As the second creature moves closer to completion, Victor begins to have second thoughts on the deal. It’s ironic that Victor missed out on this opportunity the first time around for he would have saved himself from much trouble in the long run. This time around, when completing the monster would have solved all of his problems, Victor changes his mind and in disgust destroys the second creature right before the eyes of the monster. Victor has missed his final opportunity to make right with his creation. As far as I am concerned, this is the final opportunity Victor will have to stop this madness. From this point on any missed opportunities will simply be in the realm of damage control.

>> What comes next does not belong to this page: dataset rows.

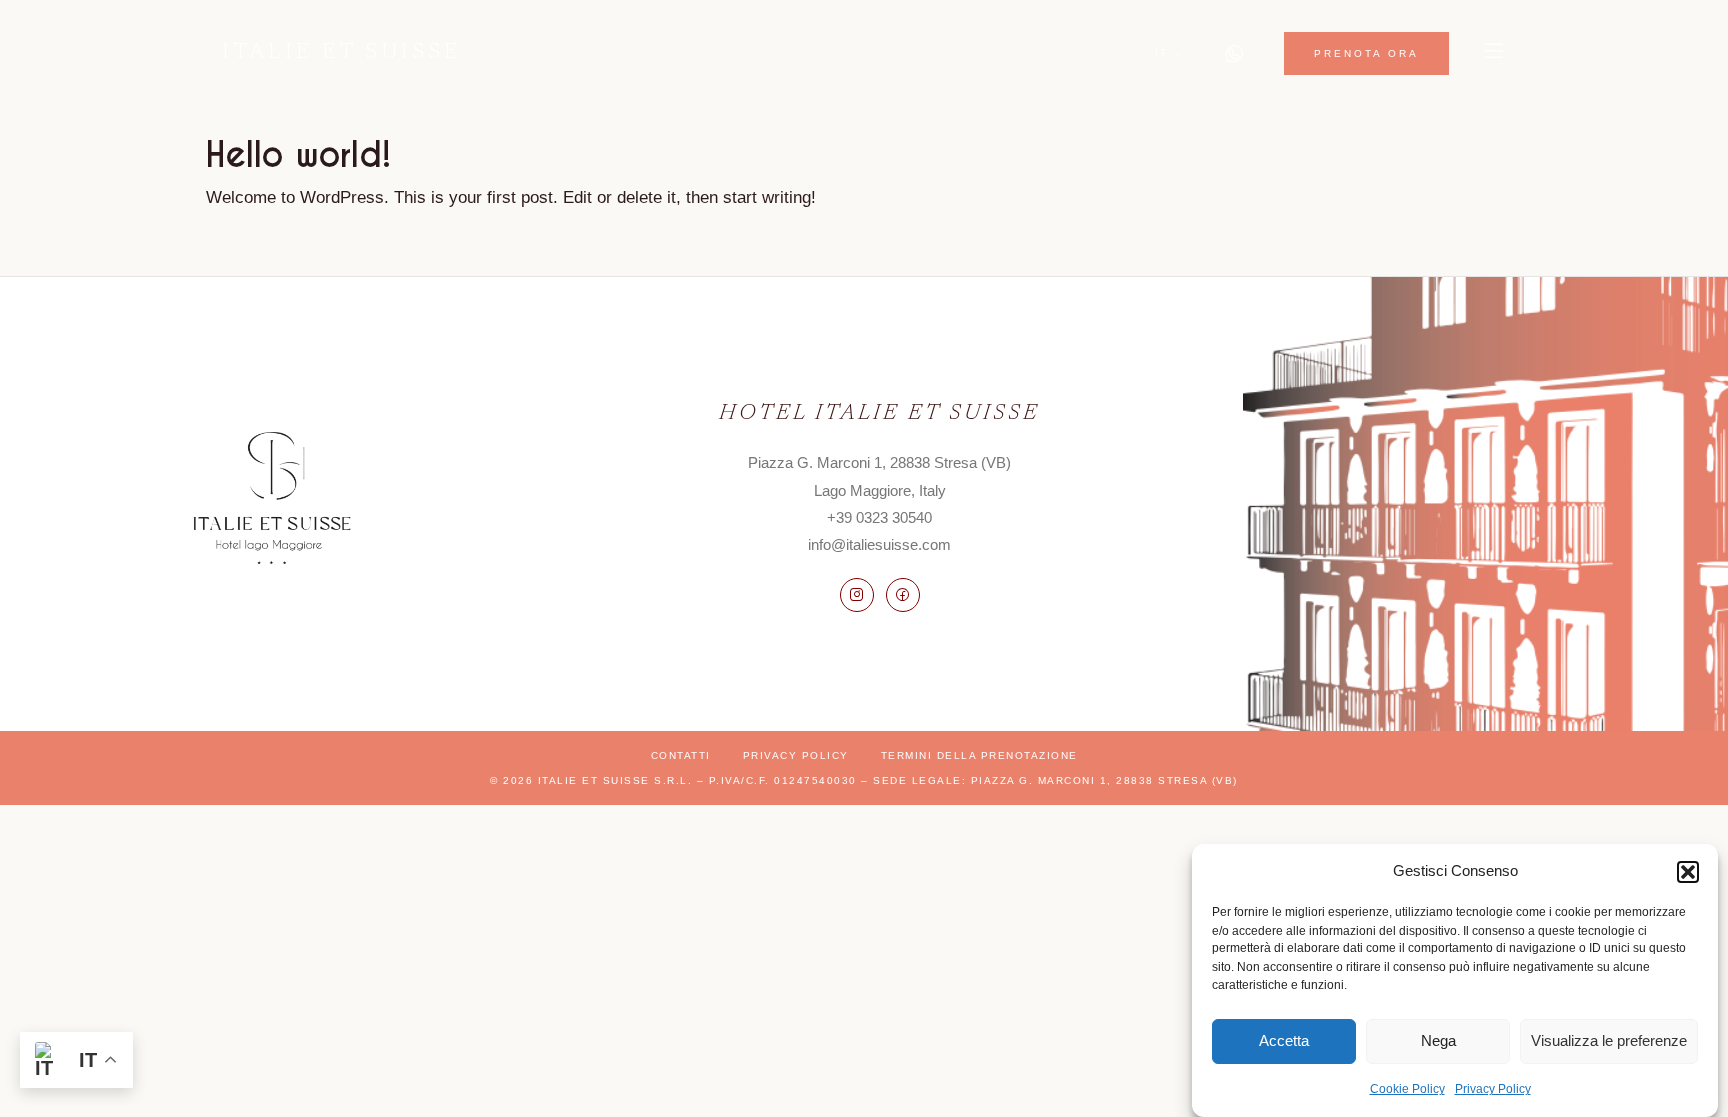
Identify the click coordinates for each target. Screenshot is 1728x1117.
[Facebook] (903, 595)
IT (1162, 53)
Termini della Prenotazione (979, 755)
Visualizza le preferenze (1609, 1040)
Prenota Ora (1366, 53)
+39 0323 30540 (879, 517)
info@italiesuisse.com (879, 544)
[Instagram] (857, 595)
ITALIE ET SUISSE (341, 53)
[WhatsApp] (1234, 54)
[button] (1688, 872)
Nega (1438, 1040)
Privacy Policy (1493, 1089)
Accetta (1284, 1040)
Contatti (681, 755)
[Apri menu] (1493, 53)
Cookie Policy (1407, 1089)
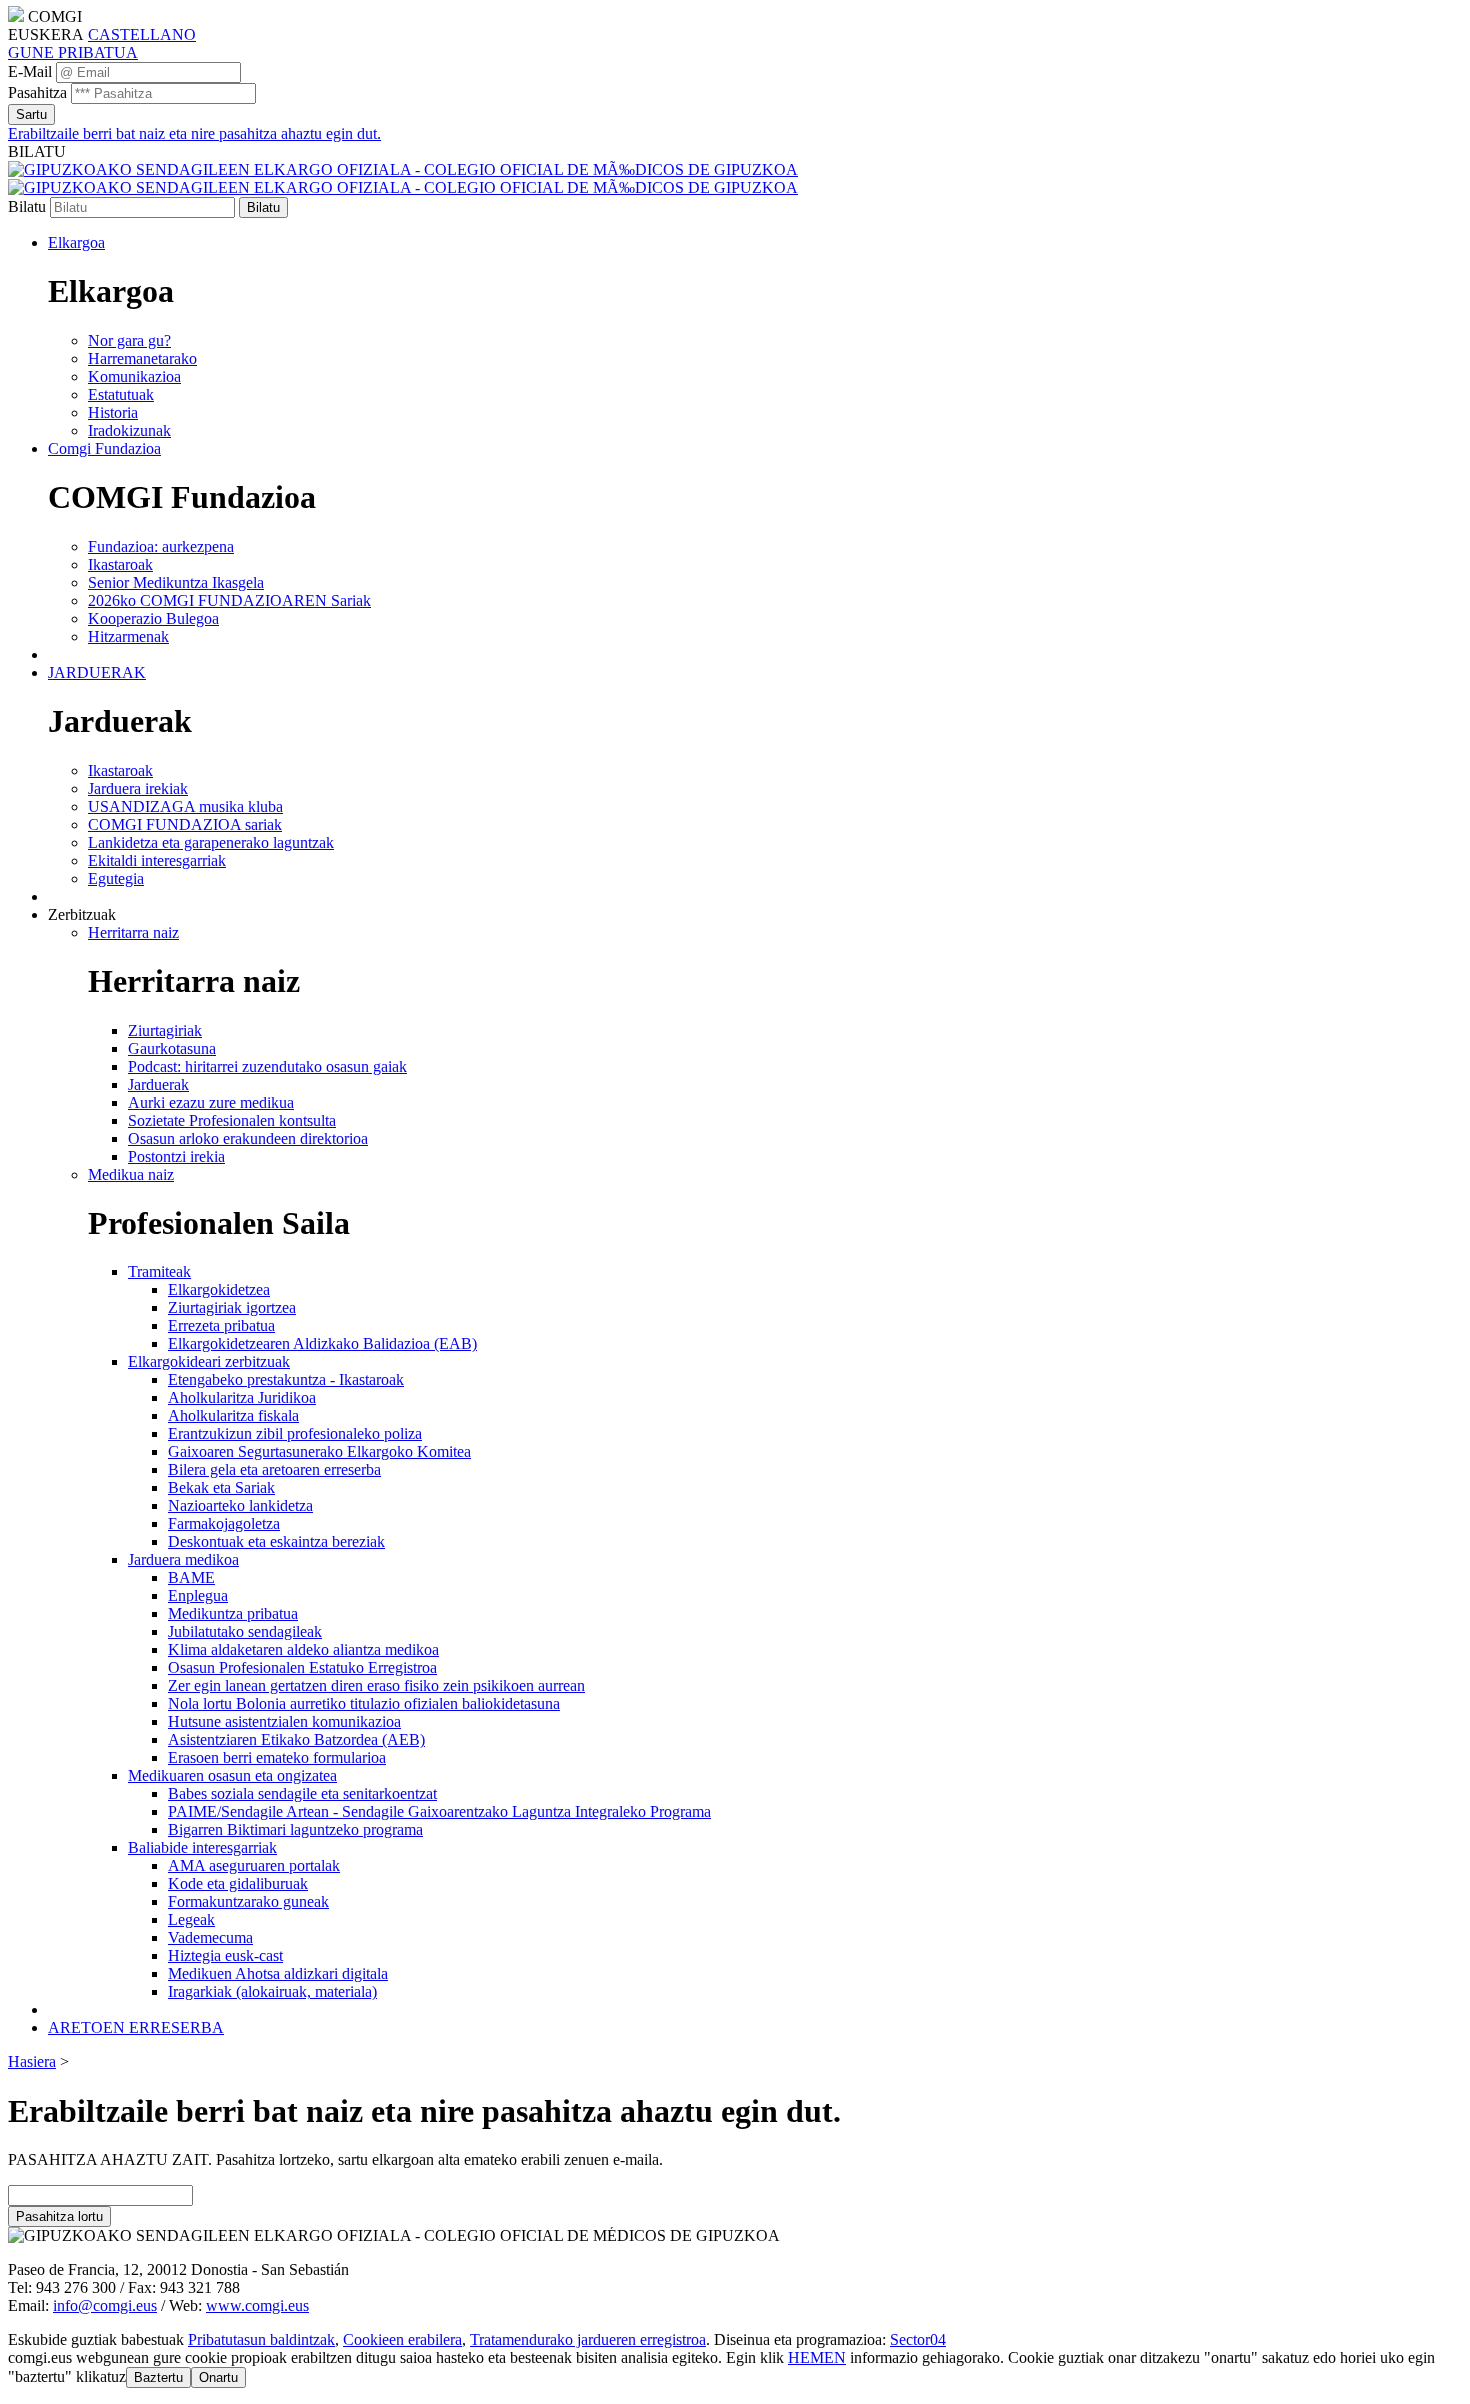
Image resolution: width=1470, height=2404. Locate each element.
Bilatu (27, 206)
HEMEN (817, 2357)
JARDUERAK (97, 672)
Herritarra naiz (133, 932)
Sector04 (918, 2339)
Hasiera (32, 2061)
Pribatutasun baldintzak (261, 2339)
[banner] (403, 178)
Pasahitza (37, 92)
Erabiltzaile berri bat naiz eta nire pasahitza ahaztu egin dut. (194, 133)
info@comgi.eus (105, 2305)
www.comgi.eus (257, 2305)
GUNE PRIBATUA (73, 52)
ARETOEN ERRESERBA (136, 2027)
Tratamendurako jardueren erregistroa (588, 2339)
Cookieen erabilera (402, 2339)
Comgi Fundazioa (104, 448)
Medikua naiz (131, 1174)
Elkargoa (76, 242)
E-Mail (30, 71)
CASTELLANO (142, 34)
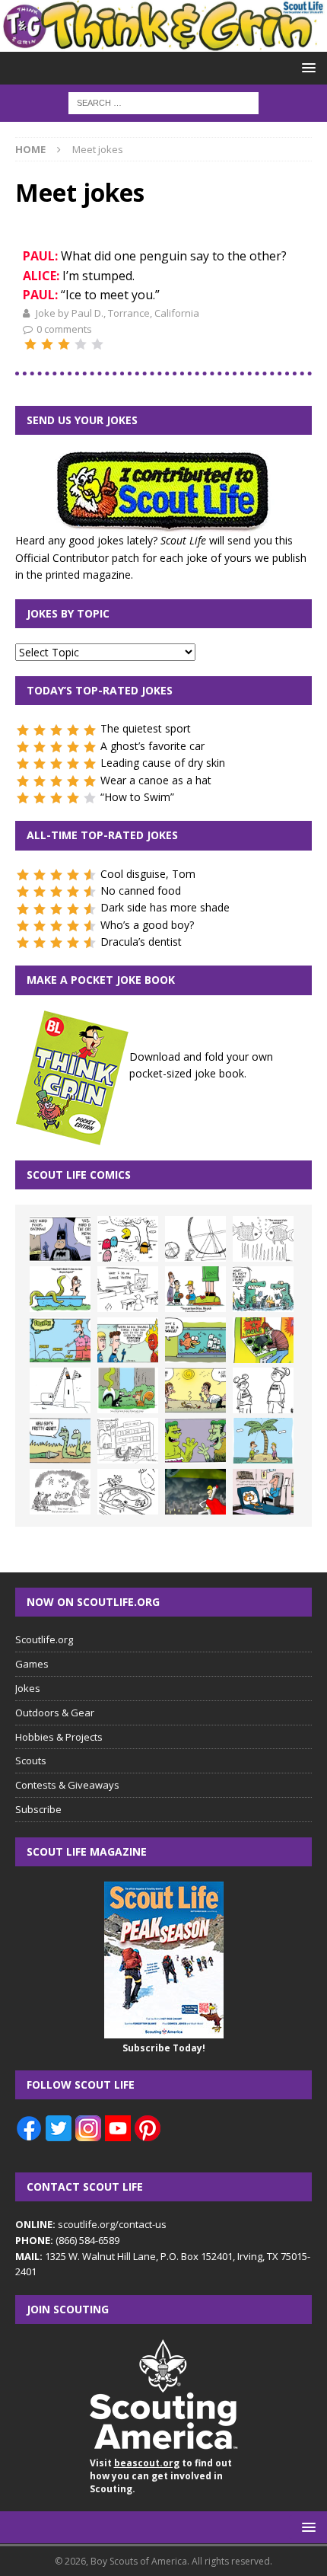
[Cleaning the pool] (60, 1289)
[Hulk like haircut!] (195, 1441)
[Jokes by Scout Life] (163, 42)
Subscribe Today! (163, 2047)
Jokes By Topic (68, 613)
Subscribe (38, 1809)
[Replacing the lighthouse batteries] (60, 1390)
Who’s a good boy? (147, 925)
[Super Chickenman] (195, 1492)
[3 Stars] (63, 344)
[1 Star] (30, 344)
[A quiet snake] (60, 1441)
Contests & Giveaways (67, 1785)
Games (32, 1664)
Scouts (30, 1760)
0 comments (64, 329)
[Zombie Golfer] (60, 1340)
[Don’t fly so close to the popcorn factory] (127, 1340)
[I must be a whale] (195, 1340)
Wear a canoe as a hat (155, 780)
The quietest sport (145, 728)
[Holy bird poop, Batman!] (60, 1239)
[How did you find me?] (127, 1390)
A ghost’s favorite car (152, 746)
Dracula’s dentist (141, 941)
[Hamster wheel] (195, 1239)
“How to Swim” (137, 797)
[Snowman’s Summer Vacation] (127, 1289)
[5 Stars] (97, 344)
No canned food (140, 890)
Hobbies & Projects (59, 1737)
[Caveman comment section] (60, 1492)
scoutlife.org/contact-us (91, 2224)
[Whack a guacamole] (263, 1340)
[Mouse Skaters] (127, 1492)
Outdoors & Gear (54, 1712)
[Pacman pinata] (127, 1239)
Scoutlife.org (44, 1639)
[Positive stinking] (127, 1441)
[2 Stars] (47, 344)
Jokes (27, 1688)
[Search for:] (163, 101)
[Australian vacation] (263, 1239)
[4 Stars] (80, 344)
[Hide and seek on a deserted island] (263, 1441)
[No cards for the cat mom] (263, 1492)
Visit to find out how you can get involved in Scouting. (161, 2475)
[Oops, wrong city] (263, 1289)
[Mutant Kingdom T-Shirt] (263, 1390)
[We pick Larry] (195, 1289)
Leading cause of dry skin (162, 762)
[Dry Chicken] (195, 1390)
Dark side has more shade (165, 907)
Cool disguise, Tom (147, 874)
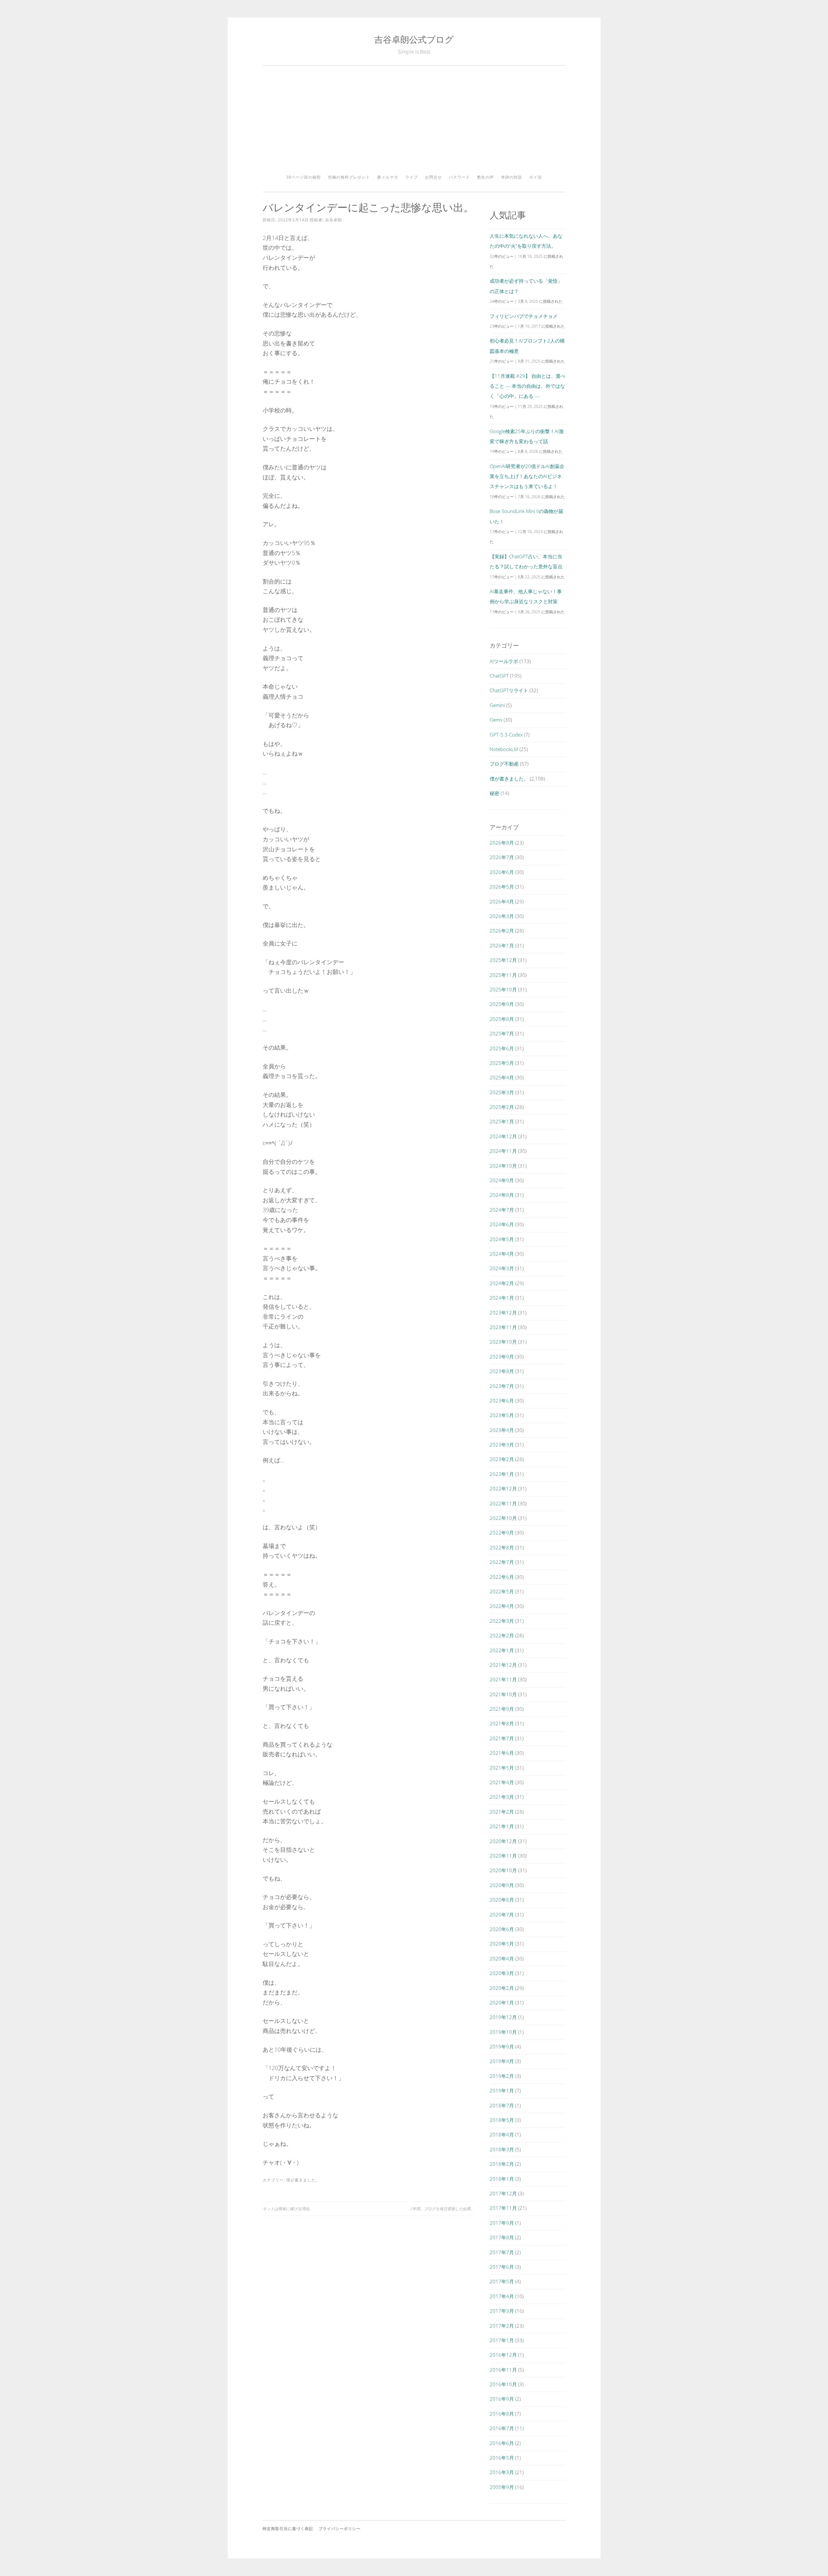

The first strike from the monster comes in the form of his best friend, Henry, who’s murdered body shocks Victor and transforms him into the number one suspect. Though Victor is cleared of the murder he again misses the opportunity to reveal the specifics of the situation and bring the real perpetrator to justice. Victor is still a hostage to his own fear, a fear that he will somehow be punished for what he has done. The second strike is due to fall on Victor’s wedding night. The monster gives a clear warning that he will be with Victor on is wedding night. Rather than make plans, load up on guns and ammo or even inform his wife to be Elizabeth of the plot, Victor simply wallows in fear and let’s the night approach. Again, Victor misses out on a massive of opportunity. Anyone else in the same situation would have seized the chance to stop the monster with such a blatant warning. Victor practically knows the time and place of where the monster will be, yet misses the opportunity to strike. It’s also completely obvious that the monster is going to go after Elizabeth. Victor is a fool to leave her alone, even for a minute. With Elizabeth lost, Victor finally decided to go to the magistrates and explain what is happening, though the effort is too little too late. Victor instead swears revenge on the monster, which is his first intelligent decision in the novel. But as his health escapes him, Victor misses his final opportunity to stop the monster. He passes away on Walton’s boat, finally having found the motivation to stop the creature but he has become to old and weak to continue to hunt. With Victor’s final breath we see that opportunity missed, while sometimes the product of poor decision and fear, is sometimes out of our control. Though the desire is there, the ability may be gone. Victor learns a hard lesson about opportunity and from this example we can take a better look at our own lives and know when to seize the day.